На самом же деле все строчки этой переписки свидетельствуют именно о любви, о жажде писать, чтобы делиться своими сокровенными переживаниями, при этом умалчивая о главном.

Лишь позднее я, как мне кажется, нашел разгадку. Всеволод Илларионович был женат и поэтому несвободен, он не мог ничего предложить той, в которую был влюблен. И он длил эту свою влюбленность на расстоянии и, как видно из писем, очень переживал и не находил выхода своему чувству. Но это всего лишь моя версия. С мамой я никогда не говорил об этом.

Хочу добавить только, что публикация в журнале “Искусство кино” начинается с письма, датированного 19 апреля 1928 года. Пудовкин пишет, как узнал об одном из коллективных арестов, произошедших в Москве на киностудии “Межрабпомфильм”. (Некоторые из арестованных – и впоследствии осужденных – работников киностудии были близкими друзьями мамы и Всеволода Илларионовича.) Мера его наивности, донесенная до нас этим письмом через столько лет советской безумной действительности, – яркое свидетельство мироощущения людей того поколения, которое еще не привыкло к чудовищной практике жестокого режима.

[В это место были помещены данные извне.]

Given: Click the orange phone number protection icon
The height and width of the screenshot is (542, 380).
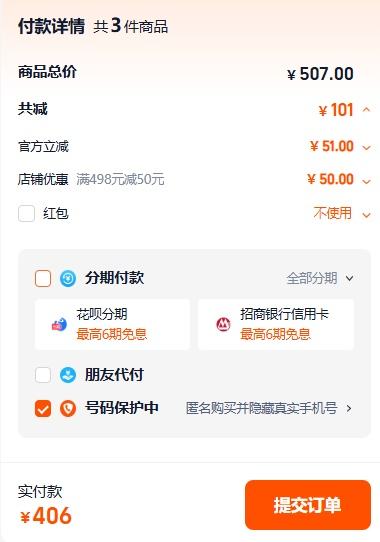Looking at the screenshot, I should pyautogui.click(x=68, y=409).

Анелия Алексеевна, дорогая!

Я говорил Вам, что не умею писать писем, я действительно не умею их писать. Позавчера я приехал сюда, замученный дорогой, во время которой почти не спал. Сегодня только я узнал о катастрофическом, диком приговоре, разразившемся там у вас в Москве.

Это так неожиданно и так непонятно, что я не могу никак ощутить его реальность. Я также не могу в это поверить. <…>

Я знаю Вас и знаю, что Вы непременно подавлены. Знаю, что Вы человек, впервые реально увидавший свою собственную тень. <…>

В будущем перед лицом всегда будет солнце, и тени быть не может. И когда Вы стоите, потому что так пришлось, и смотрите на свою тень, и видите, что она ложится на что-то или на кого-то, потому что тоже так пришлось. Помните, что за Вами движется солнце и что даже если Вы будете стоять (потому что так случилось) застывши, то солнце само передвинет Вашу тень, и Вы увидите, что самое ужасное зло – это именно стояние, неподвижность, которая всегда ужасает и которой не должно быть.

Иногда Всеволод Илларионович делился с моей мамой сугубо профессиональными проблемами, описывая в письмах, присланных из Берлина, тяготы и невзгоды своей жизни, и сообщал последние новости русского зарубежья:

Берлин, как я уже говорил Вам, уже надоел. Как я думал, так и оказалось. Интересных фильмов нет. Сплошное очень убогое безобразие. Оцеп кончил свою постановку “Дмитрий Карамазов”. В отчаянии от того, что плохо вышло (это он сам говорит, администрация же, кажется, в восторге). Сам я фильм не видел. Увижу дня через два. Оцеп подавлен условиями работы. Заставили скрутить всю картину за 3 недели. Возвращается в Москву. О ком еще писать? Стэн снималась у Оцепа, сделала большие успехи в немецком языке. Очень умная баба. Думаю, что ей его (ума) хватит на то, чтобы тоже вернуться возможно скорее. Нелличка, милая, это письмо пустынно. Пустынно и неинтересно. Я вспоминаю ночь в огромной степи, холод, траву и низкую красную луну.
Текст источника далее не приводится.